• **WORK INSTRUCTIONS**
Each line from the start of the records through the line containing "Given: Click the 'Small win check-in' heading" is to be transcribed exactly, and no other line is to be included.

• **GIVEN INFORMATION**
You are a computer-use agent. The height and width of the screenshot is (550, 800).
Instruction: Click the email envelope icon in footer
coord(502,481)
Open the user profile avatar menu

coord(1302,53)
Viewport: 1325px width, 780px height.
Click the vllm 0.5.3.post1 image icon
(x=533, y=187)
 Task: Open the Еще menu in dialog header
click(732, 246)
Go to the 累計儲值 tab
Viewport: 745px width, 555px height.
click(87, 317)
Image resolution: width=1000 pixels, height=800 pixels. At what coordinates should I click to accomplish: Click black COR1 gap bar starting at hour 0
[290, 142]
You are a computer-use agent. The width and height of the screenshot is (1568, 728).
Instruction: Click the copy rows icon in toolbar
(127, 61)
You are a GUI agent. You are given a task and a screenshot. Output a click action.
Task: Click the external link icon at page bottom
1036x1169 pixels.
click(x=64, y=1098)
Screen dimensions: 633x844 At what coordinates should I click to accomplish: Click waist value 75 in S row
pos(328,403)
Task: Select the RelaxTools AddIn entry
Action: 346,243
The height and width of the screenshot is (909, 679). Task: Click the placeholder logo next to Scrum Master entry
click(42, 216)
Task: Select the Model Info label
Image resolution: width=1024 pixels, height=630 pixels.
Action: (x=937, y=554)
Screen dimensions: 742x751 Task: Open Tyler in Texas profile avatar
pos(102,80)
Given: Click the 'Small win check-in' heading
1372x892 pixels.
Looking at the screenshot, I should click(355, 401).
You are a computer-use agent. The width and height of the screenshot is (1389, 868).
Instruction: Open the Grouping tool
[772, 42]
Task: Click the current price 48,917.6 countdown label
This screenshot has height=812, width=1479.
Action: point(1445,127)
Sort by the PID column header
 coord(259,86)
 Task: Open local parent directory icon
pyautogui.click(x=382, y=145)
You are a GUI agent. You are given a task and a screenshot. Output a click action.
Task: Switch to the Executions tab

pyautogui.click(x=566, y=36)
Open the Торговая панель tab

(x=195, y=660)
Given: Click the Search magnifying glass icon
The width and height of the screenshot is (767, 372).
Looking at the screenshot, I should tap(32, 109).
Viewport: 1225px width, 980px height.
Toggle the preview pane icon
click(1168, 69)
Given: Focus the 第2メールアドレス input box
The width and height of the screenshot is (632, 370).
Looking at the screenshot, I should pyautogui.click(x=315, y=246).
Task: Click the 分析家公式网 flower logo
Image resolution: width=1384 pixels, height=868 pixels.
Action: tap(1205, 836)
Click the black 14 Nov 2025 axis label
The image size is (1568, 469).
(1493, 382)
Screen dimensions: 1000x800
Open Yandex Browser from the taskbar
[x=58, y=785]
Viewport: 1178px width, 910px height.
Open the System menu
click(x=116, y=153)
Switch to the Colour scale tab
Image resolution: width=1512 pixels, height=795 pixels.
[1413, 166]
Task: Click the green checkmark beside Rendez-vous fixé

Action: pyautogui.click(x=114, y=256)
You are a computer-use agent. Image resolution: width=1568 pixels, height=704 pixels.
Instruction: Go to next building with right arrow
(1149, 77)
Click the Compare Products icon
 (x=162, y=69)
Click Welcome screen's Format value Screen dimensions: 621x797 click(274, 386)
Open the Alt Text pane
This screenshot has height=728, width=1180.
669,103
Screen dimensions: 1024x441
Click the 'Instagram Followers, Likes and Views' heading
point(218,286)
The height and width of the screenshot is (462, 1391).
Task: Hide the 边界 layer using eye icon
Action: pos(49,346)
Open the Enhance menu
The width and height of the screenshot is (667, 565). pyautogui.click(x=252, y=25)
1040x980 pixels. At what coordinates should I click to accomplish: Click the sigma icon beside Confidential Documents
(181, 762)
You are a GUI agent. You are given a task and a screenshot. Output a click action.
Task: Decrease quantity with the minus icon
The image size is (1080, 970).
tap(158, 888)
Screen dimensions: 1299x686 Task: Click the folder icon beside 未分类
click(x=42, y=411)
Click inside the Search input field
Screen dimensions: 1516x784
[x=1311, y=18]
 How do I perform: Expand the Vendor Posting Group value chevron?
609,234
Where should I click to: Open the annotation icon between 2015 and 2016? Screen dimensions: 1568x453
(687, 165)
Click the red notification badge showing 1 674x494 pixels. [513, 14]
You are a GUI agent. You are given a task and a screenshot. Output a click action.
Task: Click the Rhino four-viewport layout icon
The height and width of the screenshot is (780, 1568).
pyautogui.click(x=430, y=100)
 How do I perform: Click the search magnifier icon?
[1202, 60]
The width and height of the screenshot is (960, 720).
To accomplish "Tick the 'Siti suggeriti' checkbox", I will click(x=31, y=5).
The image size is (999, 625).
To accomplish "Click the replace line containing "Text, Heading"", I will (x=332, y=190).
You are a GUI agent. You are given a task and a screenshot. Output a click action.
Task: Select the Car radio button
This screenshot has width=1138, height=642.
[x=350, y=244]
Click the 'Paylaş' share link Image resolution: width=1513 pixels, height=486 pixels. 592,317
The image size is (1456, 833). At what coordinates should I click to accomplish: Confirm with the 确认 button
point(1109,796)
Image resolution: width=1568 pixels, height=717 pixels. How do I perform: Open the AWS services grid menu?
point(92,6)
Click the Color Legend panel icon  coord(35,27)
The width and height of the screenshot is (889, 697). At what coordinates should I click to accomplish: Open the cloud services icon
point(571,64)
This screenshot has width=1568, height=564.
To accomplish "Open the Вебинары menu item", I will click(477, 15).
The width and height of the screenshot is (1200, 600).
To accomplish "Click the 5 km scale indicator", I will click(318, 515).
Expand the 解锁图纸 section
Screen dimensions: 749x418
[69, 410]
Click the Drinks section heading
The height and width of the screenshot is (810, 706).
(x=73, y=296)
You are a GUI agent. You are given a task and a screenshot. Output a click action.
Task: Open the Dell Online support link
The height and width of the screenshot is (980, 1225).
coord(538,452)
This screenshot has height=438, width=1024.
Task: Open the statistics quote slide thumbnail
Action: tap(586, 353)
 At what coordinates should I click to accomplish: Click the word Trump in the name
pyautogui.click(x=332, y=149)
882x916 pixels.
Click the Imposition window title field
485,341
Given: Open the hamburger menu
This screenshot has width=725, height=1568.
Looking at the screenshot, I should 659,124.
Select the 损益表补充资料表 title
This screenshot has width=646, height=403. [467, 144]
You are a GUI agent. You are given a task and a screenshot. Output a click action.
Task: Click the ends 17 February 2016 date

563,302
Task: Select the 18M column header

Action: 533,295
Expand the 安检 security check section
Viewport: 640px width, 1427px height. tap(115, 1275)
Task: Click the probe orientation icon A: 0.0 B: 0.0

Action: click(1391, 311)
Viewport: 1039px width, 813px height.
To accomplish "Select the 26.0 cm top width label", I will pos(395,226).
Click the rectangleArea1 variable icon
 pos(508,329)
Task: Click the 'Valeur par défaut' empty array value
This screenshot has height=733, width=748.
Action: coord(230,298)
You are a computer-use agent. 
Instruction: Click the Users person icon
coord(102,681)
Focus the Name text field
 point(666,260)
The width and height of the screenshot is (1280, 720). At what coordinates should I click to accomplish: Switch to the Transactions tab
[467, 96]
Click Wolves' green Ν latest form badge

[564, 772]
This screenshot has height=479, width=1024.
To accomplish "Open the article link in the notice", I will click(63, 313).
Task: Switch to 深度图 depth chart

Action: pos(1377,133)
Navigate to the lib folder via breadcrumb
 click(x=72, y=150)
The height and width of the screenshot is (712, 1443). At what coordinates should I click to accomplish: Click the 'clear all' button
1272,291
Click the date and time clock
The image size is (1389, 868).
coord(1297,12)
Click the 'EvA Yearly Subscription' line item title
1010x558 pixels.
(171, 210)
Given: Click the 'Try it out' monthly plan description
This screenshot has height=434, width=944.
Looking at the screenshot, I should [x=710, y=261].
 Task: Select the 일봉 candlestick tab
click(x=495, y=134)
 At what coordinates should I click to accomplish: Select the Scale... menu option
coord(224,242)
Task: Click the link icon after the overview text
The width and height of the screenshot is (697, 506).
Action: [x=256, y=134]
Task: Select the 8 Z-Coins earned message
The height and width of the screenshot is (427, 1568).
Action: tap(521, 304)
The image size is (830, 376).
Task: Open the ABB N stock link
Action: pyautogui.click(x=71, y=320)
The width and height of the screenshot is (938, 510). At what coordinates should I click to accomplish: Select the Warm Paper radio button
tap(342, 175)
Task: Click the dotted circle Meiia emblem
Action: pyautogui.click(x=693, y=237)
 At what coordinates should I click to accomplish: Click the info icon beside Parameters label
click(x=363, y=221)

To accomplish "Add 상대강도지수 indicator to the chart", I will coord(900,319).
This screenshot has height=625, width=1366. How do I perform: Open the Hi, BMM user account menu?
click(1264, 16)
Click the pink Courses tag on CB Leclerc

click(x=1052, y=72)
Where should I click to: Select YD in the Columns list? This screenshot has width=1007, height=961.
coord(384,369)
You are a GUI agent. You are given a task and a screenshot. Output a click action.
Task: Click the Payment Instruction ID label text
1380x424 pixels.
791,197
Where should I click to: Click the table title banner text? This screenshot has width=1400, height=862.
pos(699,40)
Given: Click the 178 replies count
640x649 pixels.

• **TASK OUTPUT**
You are a computer-use agent. The height and width of the screenshot is (550, 800).
Instruction: Click the email envelope icon in footer
coord(502,481)
Open the user profile avatar menu

coord(1302,53)
Viewport: 1325px width, 780px height.
Click the vllm 0.5.3.post1 image icon
(x=533, y=187)
 Task: Open the Еще menu in dialog header
click(732, 246)
Go to the 累計儲值 tab
Viewport: 745px width, 555px height.
click(87, 317)
Image resolution: width=1000 pixels, height=800 pixels. At what coordinates should I click to accomplish: Click black COR1 gap bar starting at hour 0
[290, 142]
You are a computer-use agent. The width and height of the screenshot is (1568, 728).
Instruction: Click the copy rows icon in toolbar
(127, 61)
You are a GUI agent. You are given a task and a screenshot. Output a click action.
Task: Click the external link icon at page bottom
1036x1169 pixels.
click(x=64, y=1098)
Screen dimensions: 633x844 At what coordinates should I click to accomplish: Click waist value 75 in S row
pos(328,403)
Task: Select the RelaxTools AddIn entry
Action: 346,243
The height and width of the screenshot is (909, 679). Task: Click the placeholder logo next to Scrum Master entry
click(42, 216)
Task: Select the Model Info label
Image resolution: width=1024 pixels, height=630 pixels.
Action: (x=937, y=554)
Screen dimensions: 742x751 Task: Open Tyler in Texas profile avatar
pos(102,80)
Given: Click the 'Small win check-in' heading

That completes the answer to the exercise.